The cost of living is made cheaper by a bunch of incentives offered by employers, particularly at schools where's high demand for the intrepid ESL teacher who wants to start teaching abroad in China. If you’re working for a Teaching Center, don’t expect too much in the way of bonuses, given the high wages, but if you’re in the public or private educational sector, there’s plenty going.

Free lunches are a big part of the offering. Even in state schools, an authentic Chinese meal is yours every working day. That’s a treat to the wallet as well as the senses! What's more, it's a great opportunity to chat to teachers who are teaching subjects you're less familiar with.

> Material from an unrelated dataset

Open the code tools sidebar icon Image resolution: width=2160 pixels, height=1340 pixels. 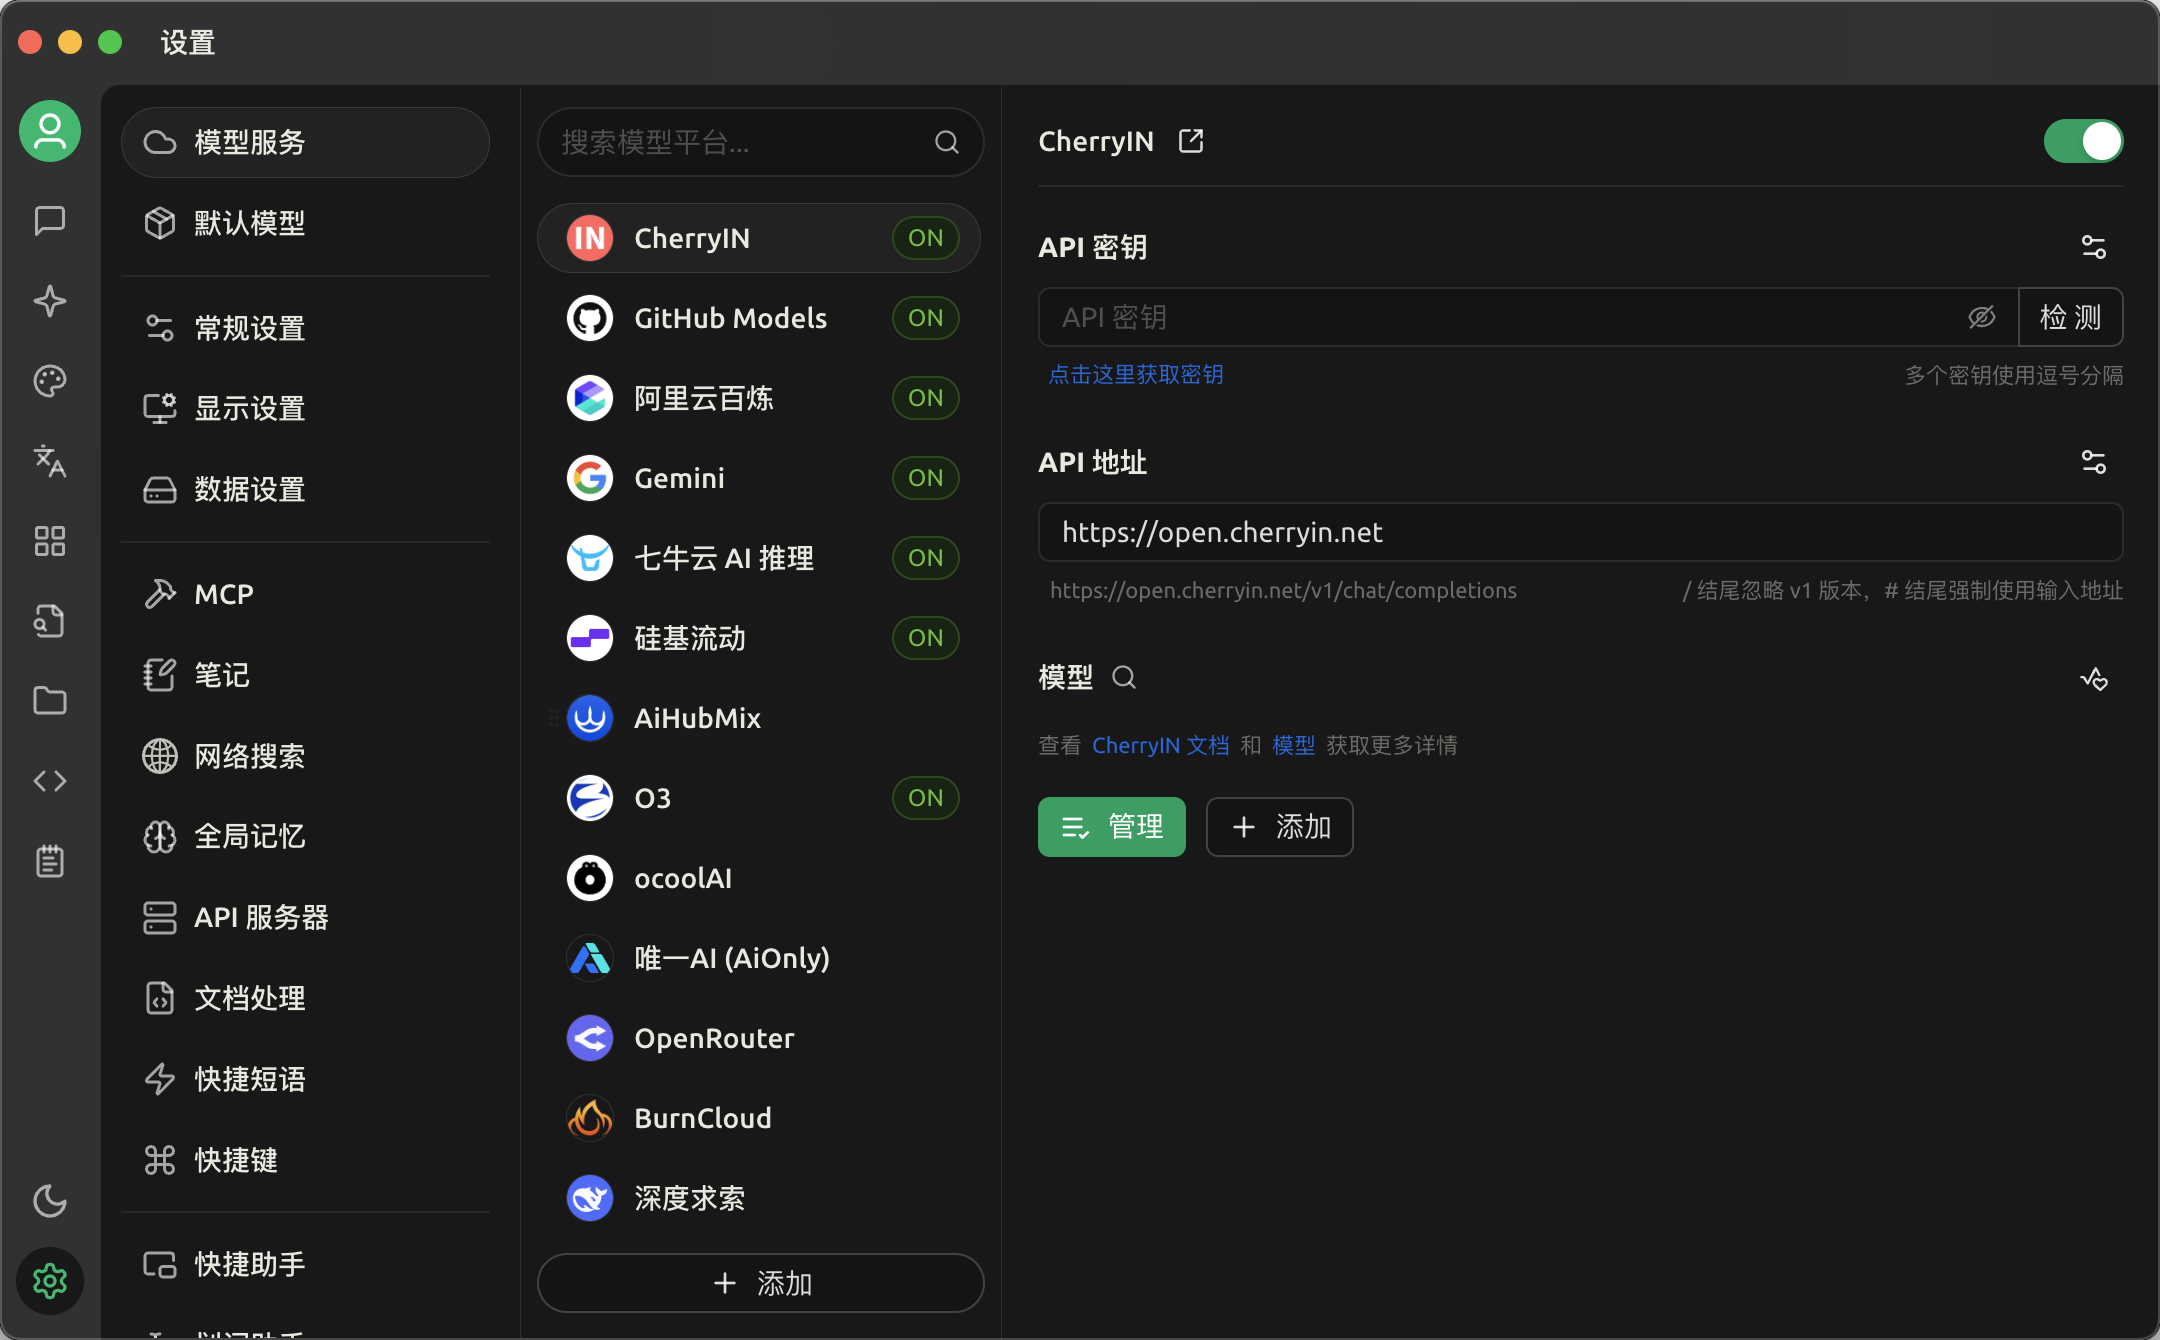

Accommodation is also a major perk of teaching in China. Typically, schools and universities will offer accommodation as part of a contract offer, sometimes even including utilities. It’s a fantastic way to save, and it’s also a show of faith in English teachers. Depending where you are, the free accommodation might not be lavish, but as covered, renting privately while teaching in China doesn’t have to be a huge financial undertaking.

Employers expect you to turn up to work. To that end, flights are not an uncommon bonus when you join a private or international school. Depending on the standing of a state school, you might be offered flights, but it’s more likely you’ll be offered some kind of partial reimbursement for your travel costs. 

If you work at a university or Learning Center, a great incentive is lessons in Mandarin. For one thing, a lot of your students are going to want to help you with your Mandarin, as a means of communicating. More than that, though, it’s not unusual for an employer to give you the option of enrolling in an official Mandarin qualification, where applicable.

Employers will also typically help with visas, either through financial assistance or guidance on filling out the right forms. Paid vacation is also enjoyed by many teachers, and it's a great chance to explore Chinese cities. 

Find out more about the English teaching jobs available in China

Frequently Asked Questions

  • Q. Is it hard to get an English teaching job in China?

    Provided you have the right qualifications for a work permit, no - it isn’t hard at all to find English teaching work in China. English teachers in China must have a bachelor’s degree and a 120-hour TEFL qualification to receive a Foreign Expert Certificate and a Z visa. Once there, you’ll find the public school system, private and international schools, as well as Teaching Centers and Universities.

  • Q. Can you teach English in China without a degree?

    No, you cannot teach English with a Z visa in China without a degree (in any discipline). A TEFL certification is not enough by itself.

  • Q. Are teachers paid well in China?

    In general terms, English teachers are well-paid in China, with a low cost of living, though much depends on where you’re teaching, both in an institutional and geographical sense.

  • Q. Is teaching English in China worth it?

    If you’re looking to comfortably make a living, experience a unique culture and meet a very specific need in Chinese education, yes: teaching English in China is worth it. A low cost of living and an appreciation for teaching in China means you'll likely have the time of your life.

  • Q. Are English teachers in demand in China?

    Yes, English teachers are very much in demand in China. Chinese English teaching businesses are constantly hiring, as are schools and universities. English teaching of a high standard is sought after, and with a typically higher salary than comparable countries and low cost of living, it's a mutually beneficial opportunity.